*Entries supplied*:
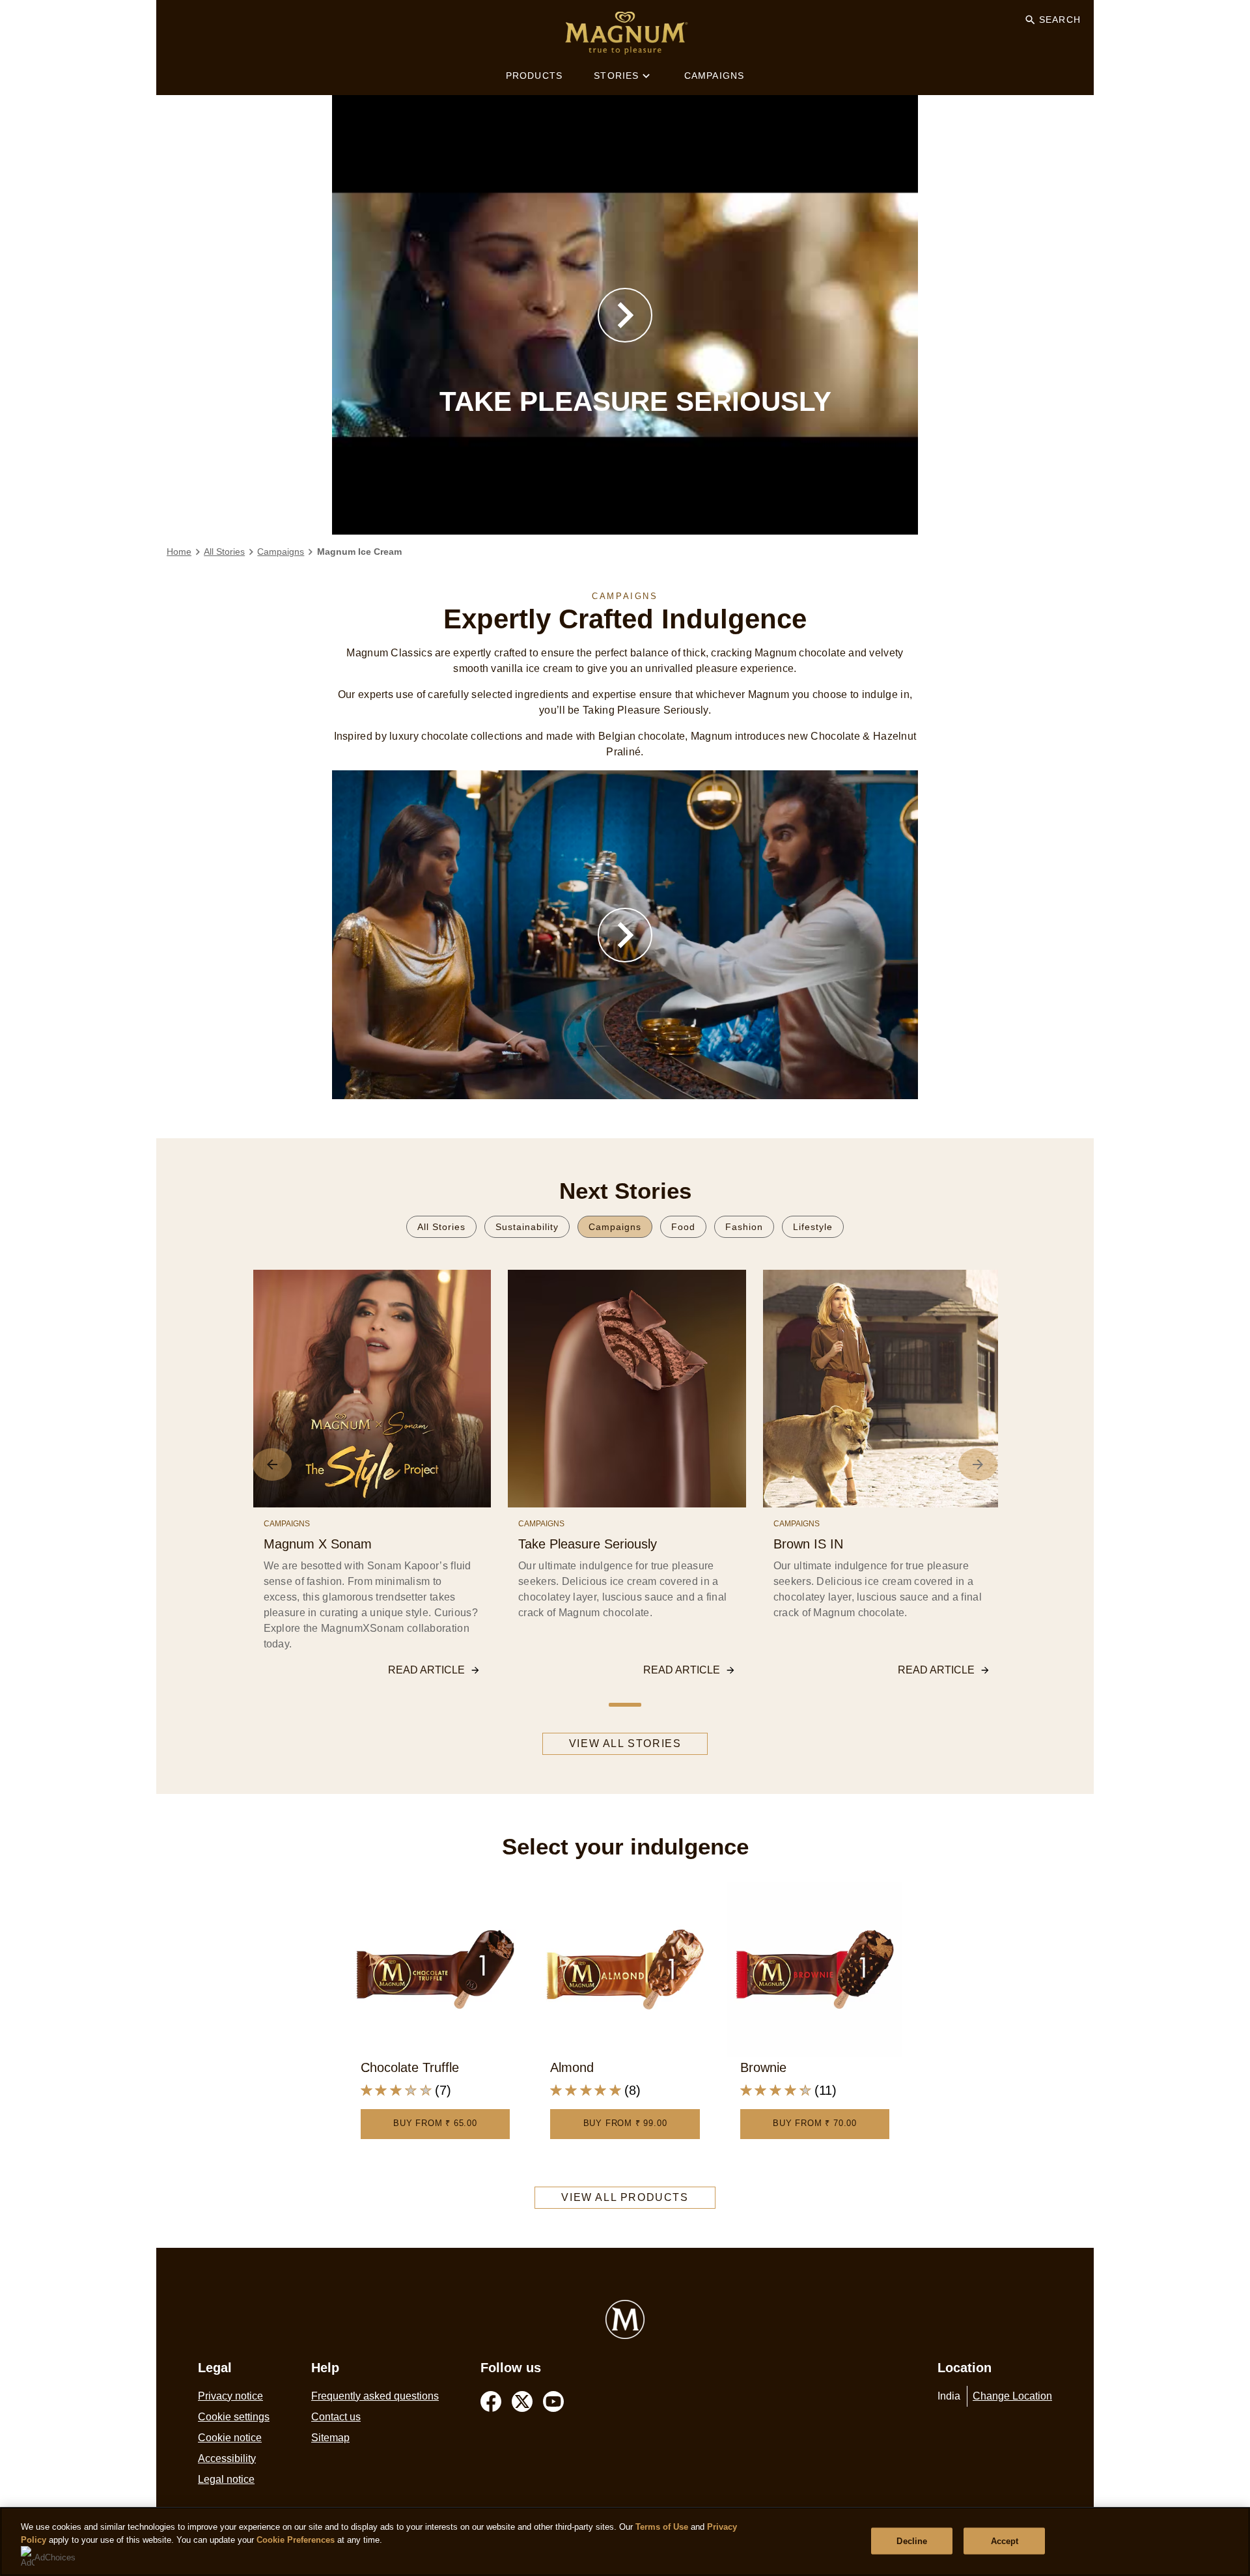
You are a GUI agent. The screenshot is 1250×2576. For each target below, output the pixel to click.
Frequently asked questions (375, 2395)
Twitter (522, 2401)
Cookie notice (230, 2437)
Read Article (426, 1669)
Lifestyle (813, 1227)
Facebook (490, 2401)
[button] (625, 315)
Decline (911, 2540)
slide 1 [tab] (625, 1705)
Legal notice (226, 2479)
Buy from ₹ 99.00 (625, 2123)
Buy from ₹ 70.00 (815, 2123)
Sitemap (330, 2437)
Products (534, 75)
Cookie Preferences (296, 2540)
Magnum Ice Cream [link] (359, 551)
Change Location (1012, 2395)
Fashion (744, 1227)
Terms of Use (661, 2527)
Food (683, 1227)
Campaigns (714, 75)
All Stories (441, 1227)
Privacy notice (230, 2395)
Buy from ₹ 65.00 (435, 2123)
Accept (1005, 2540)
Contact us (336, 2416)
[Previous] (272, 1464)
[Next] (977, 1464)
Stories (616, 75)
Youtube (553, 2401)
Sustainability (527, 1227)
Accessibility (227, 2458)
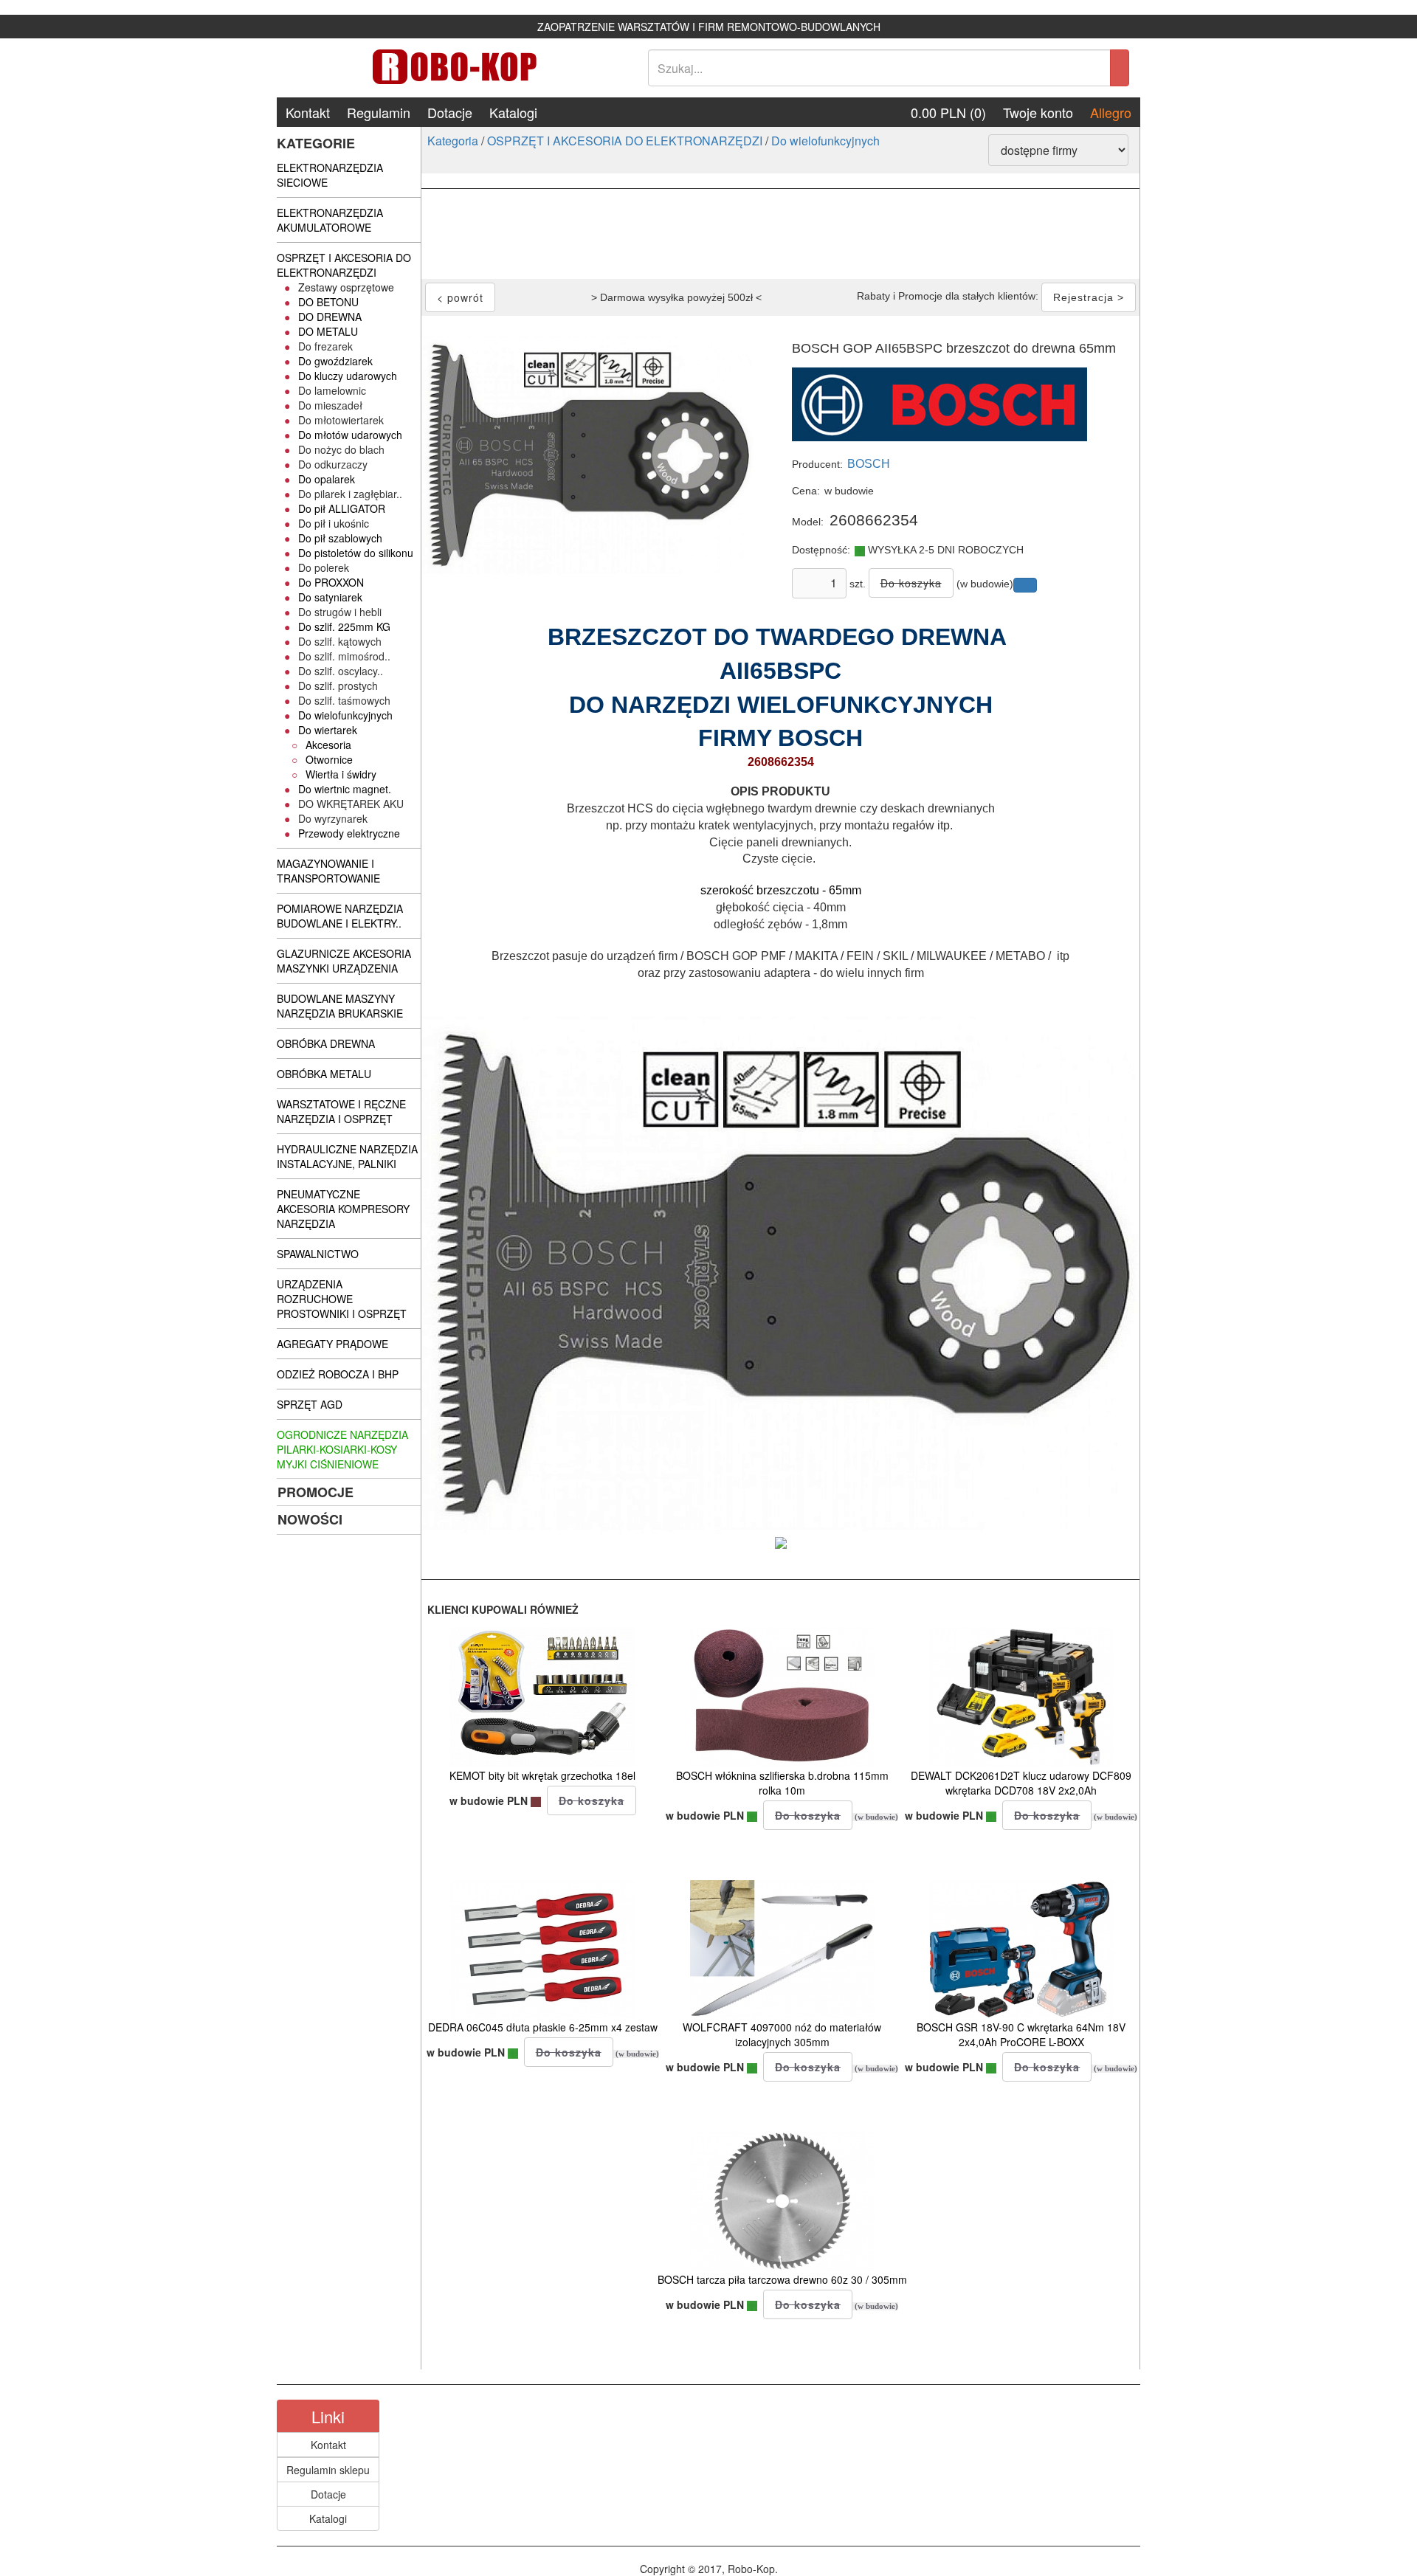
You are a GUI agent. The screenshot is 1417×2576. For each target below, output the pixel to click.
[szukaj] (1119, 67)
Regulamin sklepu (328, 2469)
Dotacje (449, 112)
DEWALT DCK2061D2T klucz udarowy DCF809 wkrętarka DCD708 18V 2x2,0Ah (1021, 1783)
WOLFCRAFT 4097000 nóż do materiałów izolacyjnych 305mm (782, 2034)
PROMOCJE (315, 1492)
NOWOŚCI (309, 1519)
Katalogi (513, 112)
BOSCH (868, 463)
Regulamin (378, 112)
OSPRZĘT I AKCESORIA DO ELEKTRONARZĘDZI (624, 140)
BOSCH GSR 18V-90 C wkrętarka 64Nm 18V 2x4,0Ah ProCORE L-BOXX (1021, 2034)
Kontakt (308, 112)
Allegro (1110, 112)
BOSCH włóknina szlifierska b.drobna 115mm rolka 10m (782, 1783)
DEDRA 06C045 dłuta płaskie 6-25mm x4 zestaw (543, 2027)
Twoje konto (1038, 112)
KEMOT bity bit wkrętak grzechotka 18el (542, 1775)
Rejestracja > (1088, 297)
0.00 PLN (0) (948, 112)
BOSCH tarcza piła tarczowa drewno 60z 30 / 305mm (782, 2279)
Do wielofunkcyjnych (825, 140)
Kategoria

*Exercise*: Whenever a line in the listing above includes the word "below", return that line.

*Result of this task*:
You are a GUI agent. The screenshot is 1250×2576. For each target below, output the pixel to click.
You are a GUI agent. The screenshot is 1417×2576. For each target below, output the pixel to click.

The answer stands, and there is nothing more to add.